BEGIN
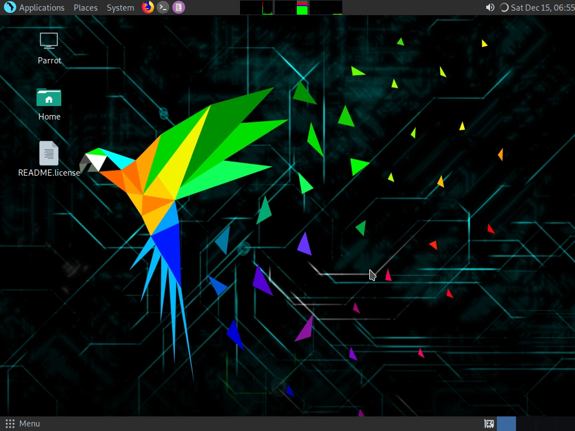This screenshot has height=431, width=575.
Task: Open the Home folder on the desktop
Action: point(49,98)
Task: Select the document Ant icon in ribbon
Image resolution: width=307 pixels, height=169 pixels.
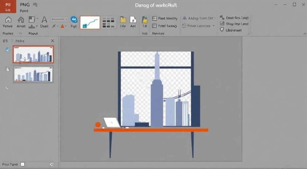Action: point(133,20)
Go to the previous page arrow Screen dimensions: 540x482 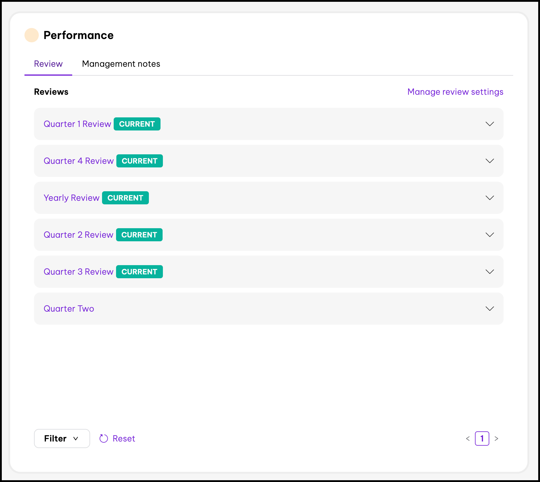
END
EXERCISE »
The copy you give must run from the line containing "Task: Select the document Ant icon in ribbon" through the last line of the records, exactly, with the pictures left out.

YOUR RESPONSE »
Task: Select the document Ant icon in ribbon
Image resolution: width=307 pixels, height=169 pixels.
Action: point(133,20)
Go to the previous page arrow Screen dimensions: 540x482 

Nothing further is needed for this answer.